Découvert hier soir, totalement tétanisé.
Idi i smotri nous raconte l'histoire de Flora, un jeune garçon d'une douzaine d'années qui tient absolument à être enrolé dans l'armée pour aller casser du nazi. Son affectation militaire sera la source d'une grande frustration et c'est en rentrant chez lui qu'il découvrira que tout son village aura été anéanti et que sa mère et ses deux soeurs auront été massacrées par l'armée allemande. Débute alors un voyage dans la guerre plus éprouvant que jamais et qui conduira le jeune adolescent aux confins de la folie la plus insoutenable.
Rarement un film de guerre n'aura su m'immerger à ce point, me mettre face à l'horreur d'une situation pareille avec une telle force (avec Apocalypse Now, mais pour des raisons différentes). On se retrouve progressivement à la place même de Flora et l'on plonge avec lui dans ce grand chaos incompréhensible. Aidé par un montage sonore stupéfiant, qui ne retranscrit non pas la réalité mais plutôt l'état psychologique du jeune garçon et des drames à répétition qu'il subit. On passe de l'accouphène provoqué par un bombardement à un montage de sons incompréhensibles, mélange de fanfares victorieuses qui meurent aussitôt, de chants populaires, de hurlements, d'explosions et de divers bruits de la nature. La psychose gangrène le garçon et nous colle à notre fauteuil jusqu'au plan final. Ici, ce n'est pas tant la violence visuelle qui choque (nombre de films plus récents sont allé beaucoup plus loin), mais la puissance psychologique dégagée par cette immersion totale qui nous amène à cotoyer les pires atrocités. Mais parce que nous restons prisonniers de l'esprit d'un jeune garçon tout au long du film, à plusieurs reprises se côtoient un lyrisme étrange et une violence insoutenable (ces scènes sous la pluie avec la belle Glasha, totalement surréalistes, pour ensuite se retrouver face à ce village dont toute la population a été exterminée et entassée derrière une baraque). Ses yeux voient l'horreur, son esprit tente de la refouler.
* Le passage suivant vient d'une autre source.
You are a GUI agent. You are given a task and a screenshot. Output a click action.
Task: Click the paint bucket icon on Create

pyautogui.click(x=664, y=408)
Pour arriver à ce résultat traumatisant, Klimov aura su utiliser avec une intelligence rare les outils cinématographiques à disposition. Une caméra totalement libre, en mouvement, qui colle au jeune Flora constamment, un montage sonore hypnotisant et une photographie qui, progressivement, se désature, jusqu'à l'éprouvant climax. Mais plus que tout, c'est le jeu halluciné et hallucinant de Aleksei Kravchenko qui nous terrasse, même si au début j'ai été un peu gêné par son jeu excessivement théâtral. Si au début du film, Flora paraît avoir une douzaine d'années, c'est de 20 ans en tout cas qu'il vieillira jusqu'aux dernières images. L'impact est tel que plus que son seul psychique, c'est tout son corps qui réagit à l'horreur.
Reste cette conclusion qui m'a laissé perplexe, où j'ai eu l'impression que le réalisateur tombait dans les facilités du film de propagande.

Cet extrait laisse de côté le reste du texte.